In 1900 two rival options were considered for the Circle line. At first the cheaper but untested AC system was favoured, but when Yerkes stepped in to finance the conversion, he was unconvinced. He brought in a technical advisor, a fellow veteran of the Chicago transit system, James Russell Chapman from Boston.

Eventually, on Chapman’s advice, a tried and tested DC system was adopted. This was offered by British Thomson-Houston, the UK arm of the American General Electric Company. The early trains were made up of cars hauled behind heavy electric locomotives, but this produced vibration, which proved impractical.
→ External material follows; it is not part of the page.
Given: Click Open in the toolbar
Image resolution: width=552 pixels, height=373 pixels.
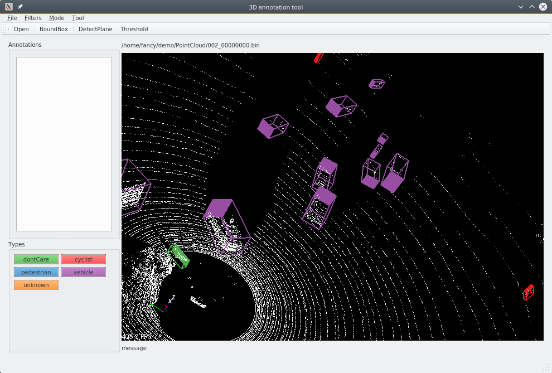Looking at the screenshot, I should [x=21, y=29].
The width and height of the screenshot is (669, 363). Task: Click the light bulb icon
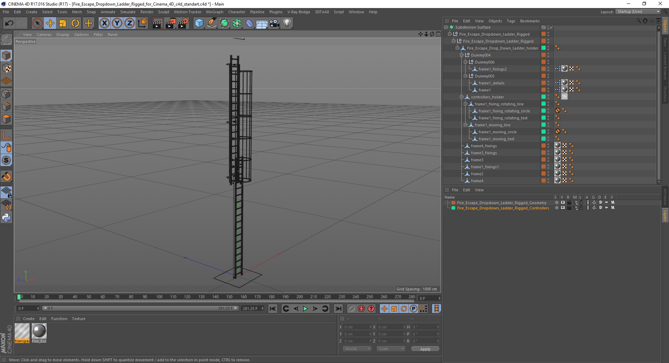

A different system was soon tested: an electrical multiple unit, developed by Frank J Sprague, an engineer from Milford, Connecticut. Instead of one locomotive, this system involved several driving motors spread across the train, which significantly reduced vibration. When it was introduced in London in 1901, it had already been tested – in Chicago.

Early electric Underground trains would not have looked out of place in a Western movie, with their American-style clerestory roofs, curved windows and boxy sides. Inside, the transverse seats also reflected an American-style arrangement.

William S Graff-Baker (1889-1952) William S Graff-Baker (1889-1952)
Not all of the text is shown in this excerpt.